Dave White
Hitchcock Review

Dave's Rating:


Til death did they part.

Every great artist has a muse. And according to this biopic Alfred Hitchcock (Anthony Hopkins, fat-suited and face-altered thanks to some pretty convincing prosthetics) had two: his wife Alma Reville (a fierce, battle-ready Helen Mirren) and serial killer Ed Gein (Michael Wincott). Together, the iron-willed spouse and the damaged Gein form the perfect demented coach, one inspiring Hitchcock's horror masterpiece Psycho and the other punching up scripts, providing editing room decisions and keeping Hollywood's bottom-line-men out of the way of the Master of Suspense. One might have been a homicidal maniac, but it's unclear which would have won in a fight.

It's also unclear which Hitchcock we should believe in. Is he the lecherous, spurned, gross person who ruined Tippi Hedren's well-being in HBO's The Girl or the genius-voyeur with appetites he didn't always understand, one who treated his blondes with professional respect, even if it involved a little too much staring? Here, the way he dotes on Janet Leigh (a perky but no-nonsense Scarlett Johansson), as the plot explores the process of making Psycho, Hopkins' take on Hitch comes off more like a somewhat sad, yet harmless, high school teacher with unrequited crushes on his prettiest students.

But still kind of a weirdo. Although in real life Hitchcock and Reville produced one daughter in 1928 (never mentioned here) they're shown sleeping in separate twin beds in the same room like a couple in a 1950s sitcom. They lock themselves in an ongoing, passive-aggressive food standoff that causes secret director fridge binges complete with amplified eating noises on the soundtrack. Worst of all, they weather a simmering flirtation/almost-affair between Reville and screenwriter friend Whitfield Cook (Danny Huston). It's a comfortable kind of dysfunction, though, one that never gets in the way of moviemaking or signals anything as drastic as impending divorce. When they fall into marital spats, revealing problems that resemble the tips of icebergs (at one point she spits, "How would you really know what goes on between a man and a woman?" and you think, "Well maybe if you didn't sleep in separate beds...") it's just that -- a big, immobile block of coldness, not going anywhere just yet, if ever.

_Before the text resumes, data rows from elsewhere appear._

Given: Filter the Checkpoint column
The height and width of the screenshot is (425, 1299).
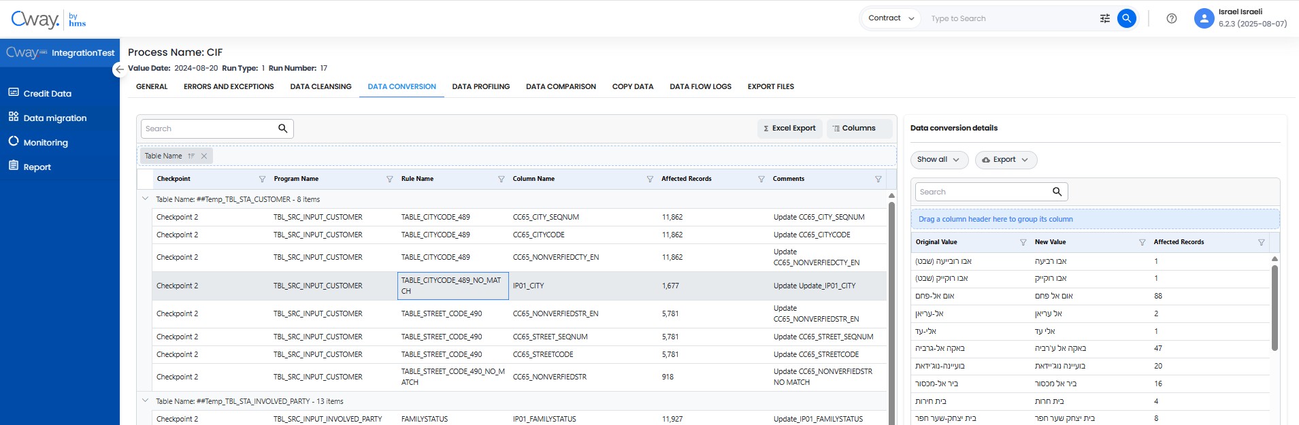Looking at the screenshot, I should click(x=262, y=179).
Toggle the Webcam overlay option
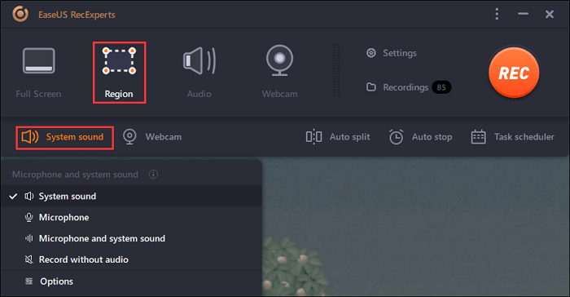The width and height of the screenshot is (570, 297). [x=152, y=137]
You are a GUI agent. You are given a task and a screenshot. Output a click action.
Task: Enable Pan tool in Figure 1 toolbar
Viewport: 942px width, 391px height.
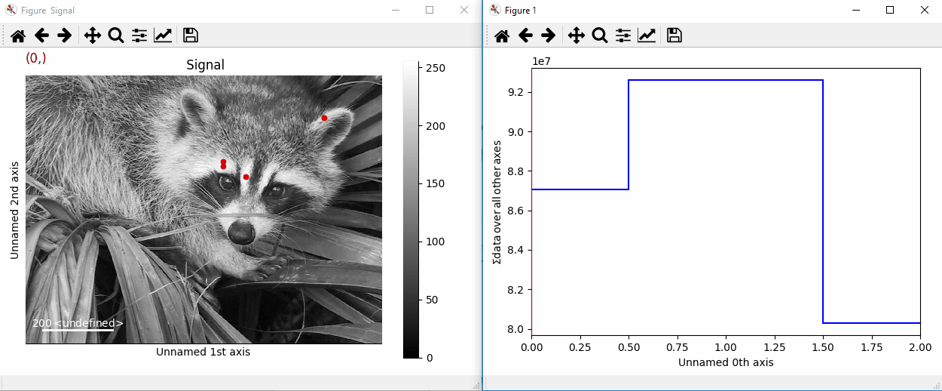pos(576,35)
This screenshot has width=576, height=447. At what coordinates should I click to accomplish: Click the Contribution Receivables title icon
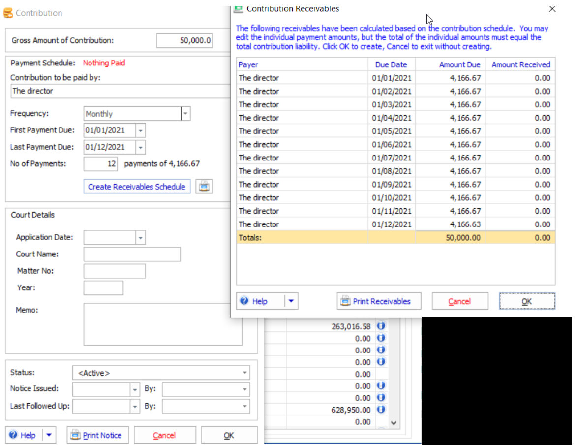pos(239,8)
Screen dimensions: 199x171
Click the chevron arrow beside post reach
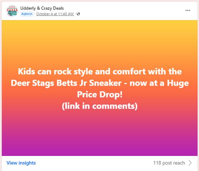[190, 163]
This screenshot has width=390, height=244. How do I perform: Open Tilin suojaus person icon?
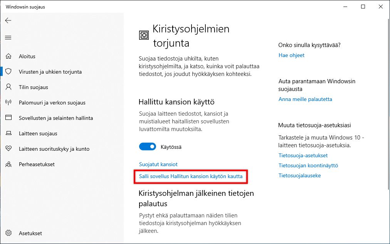(x=8, y=87)
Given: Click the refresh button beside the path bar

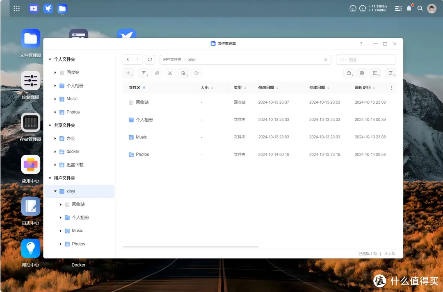Looking at the screenshot, I should 150,59.

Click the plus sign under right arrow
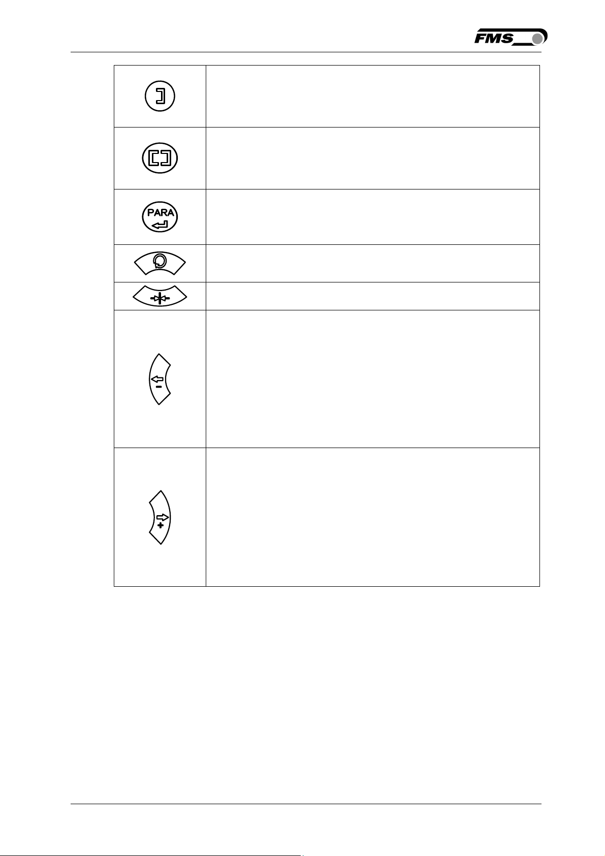161,525
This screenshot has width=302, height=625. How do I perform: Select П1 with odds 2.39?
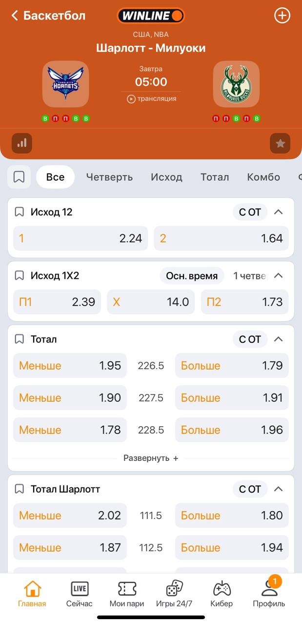click(x=57, y=302)
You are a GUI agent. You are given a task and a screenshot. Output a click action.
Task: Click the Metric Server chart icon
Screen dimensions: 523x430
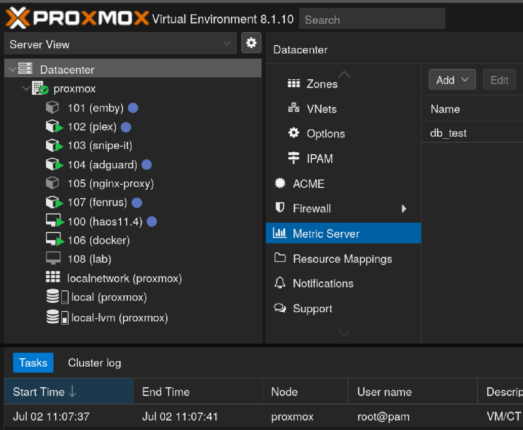click(x=280, y=233)
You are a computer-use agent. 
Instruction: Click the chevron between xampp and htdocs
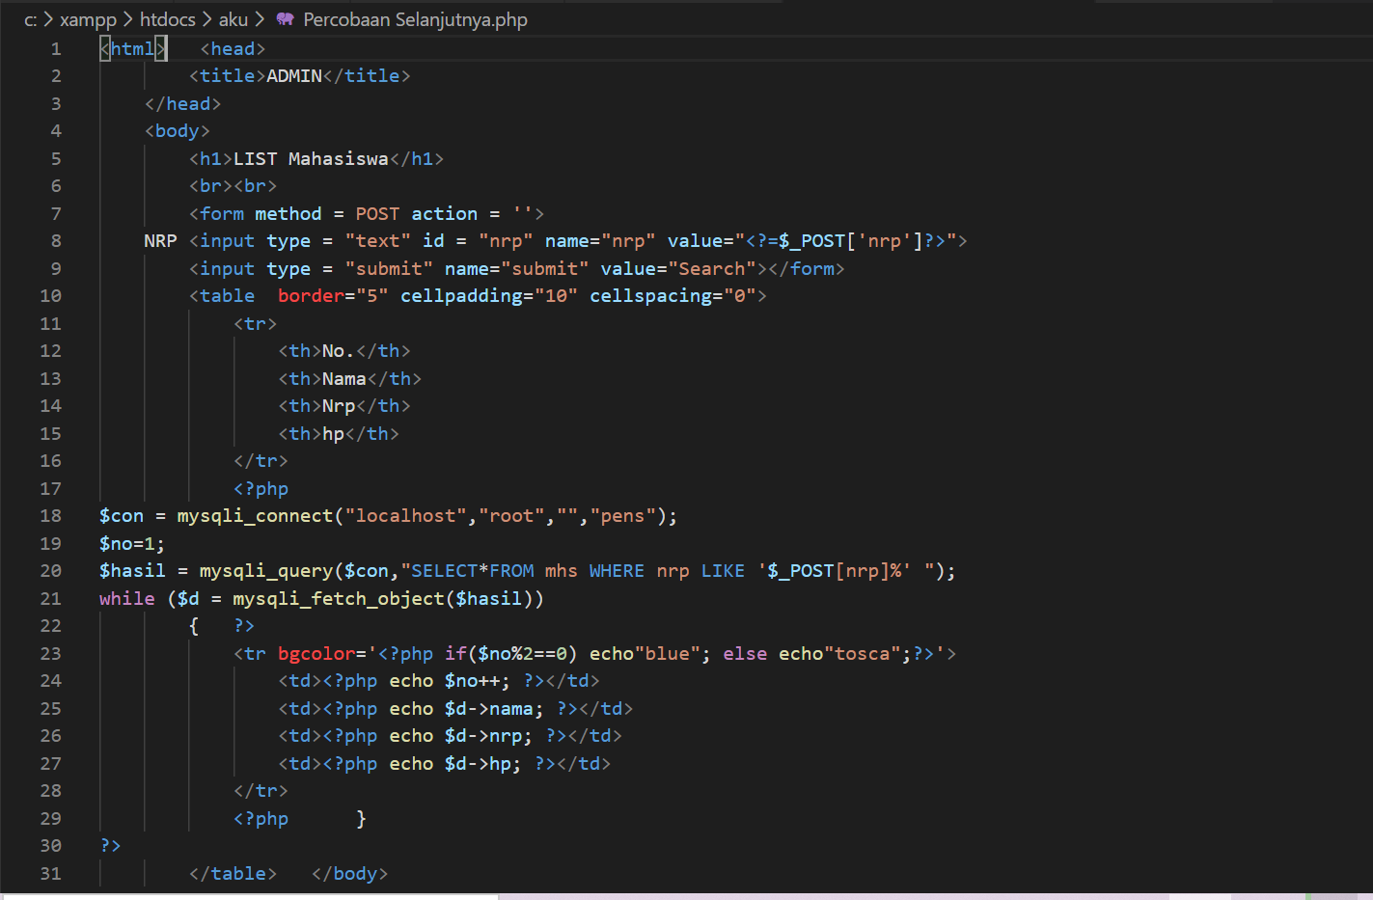pos(127,19)
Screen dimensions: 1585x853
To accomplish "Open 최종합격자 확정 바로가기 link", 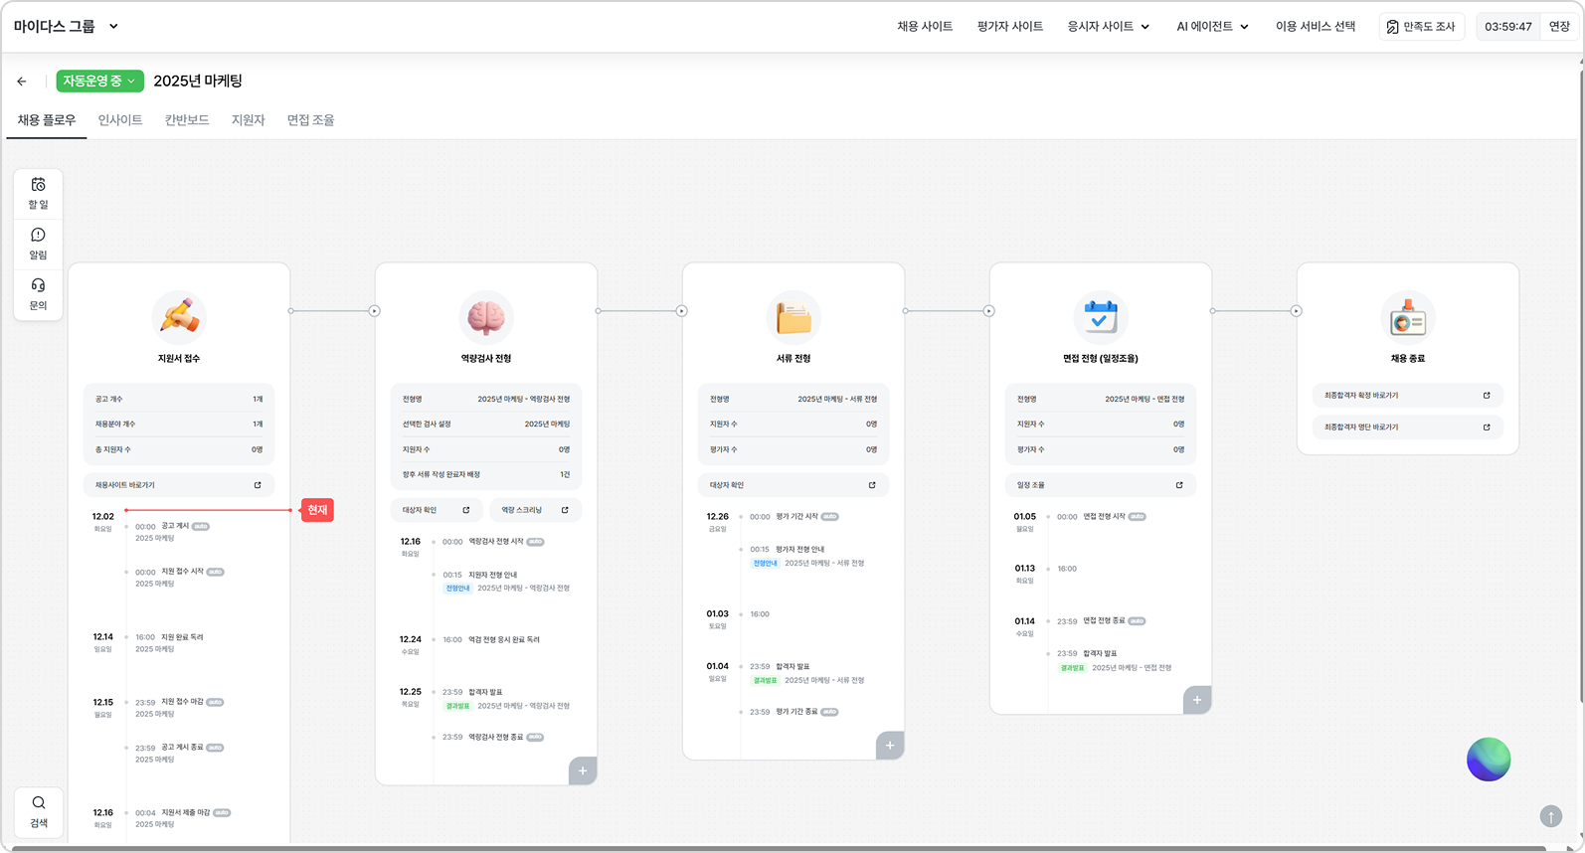I will point(1407,396).
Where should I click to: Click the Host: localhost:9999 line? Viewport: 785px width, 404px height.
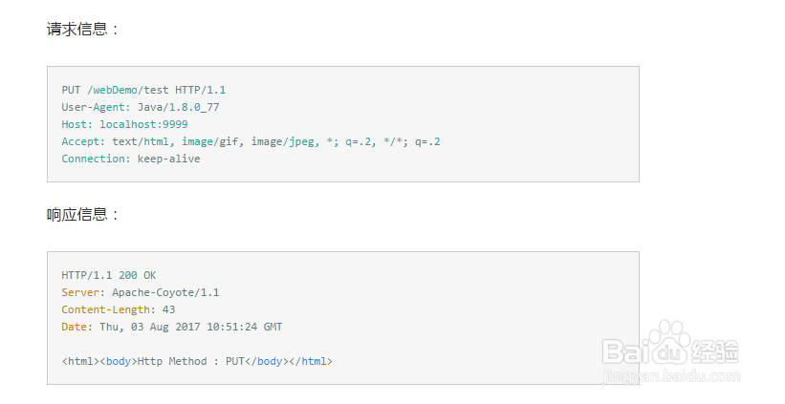[x=124, y=124]
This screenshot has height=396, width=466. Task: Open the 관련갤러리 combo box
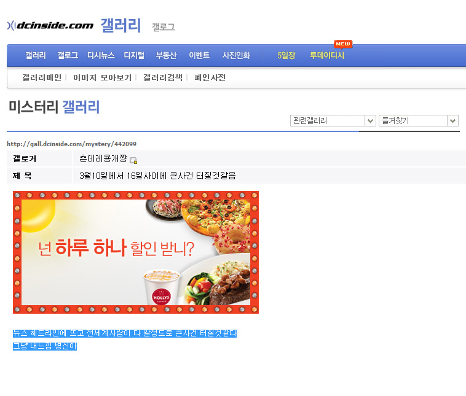coord(333,121)
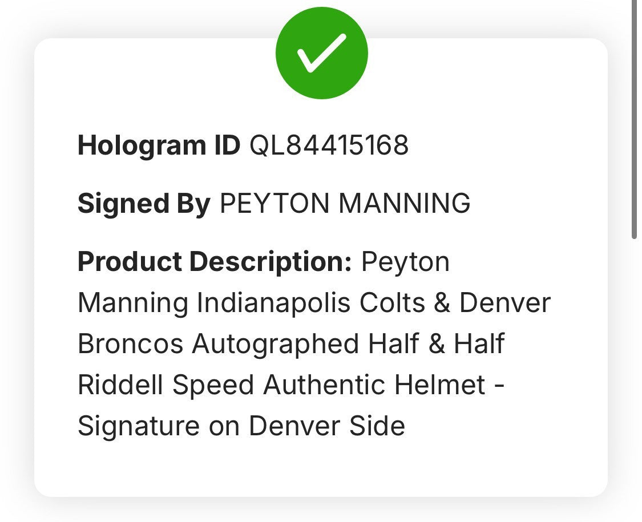Click the "Product Description:" bold label
The width and height of the screenshot is (642, 522).
tap(215, 262)
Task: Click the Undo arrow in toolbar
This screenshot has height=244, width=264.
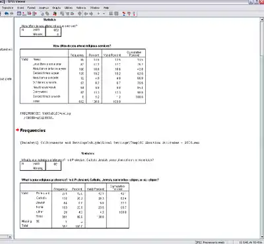Action: 7,14
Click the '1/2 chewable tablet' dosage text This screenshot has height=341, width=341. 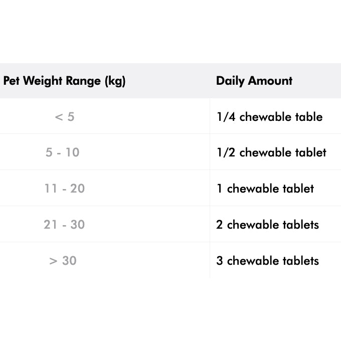point(271,152)
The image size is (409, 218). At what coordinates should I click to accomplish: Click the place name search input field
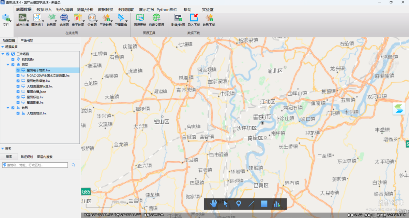pos(36,165)
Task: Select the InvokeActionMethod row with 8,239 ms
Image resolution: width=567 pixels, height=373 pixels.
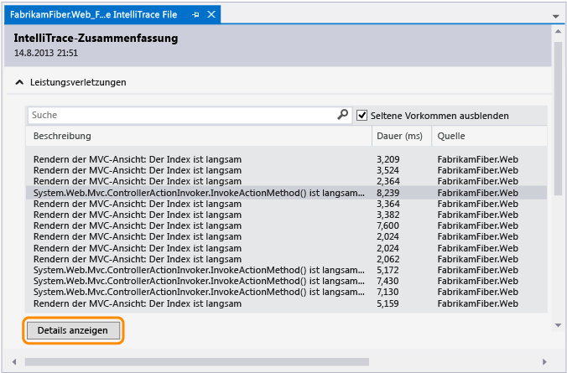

Weirdest thing of all? It's kind of sweet and conventional when all is said and done, a love story about people with problems who've just gotten used to each other, for better or worse, like a mildly perverse Two for the Road. It might, by today's standards, indict the man as a bit of a creeper, but the filmmaker's Peeping Tom habits, his control issues, his neuroses laid bare and his determination to happily destroy his audience's relationship to both horror films and showers are all swept up into a neat, admiring heap. Reville's guiding hand is shown steering him back from artistic irrelevance toward success and the comforts of their shared life -- even if that shared life involves one partner's regular discussions with the dour ghost of a deceased, skin-suit-making lunatic. Whatever makes your marriage work.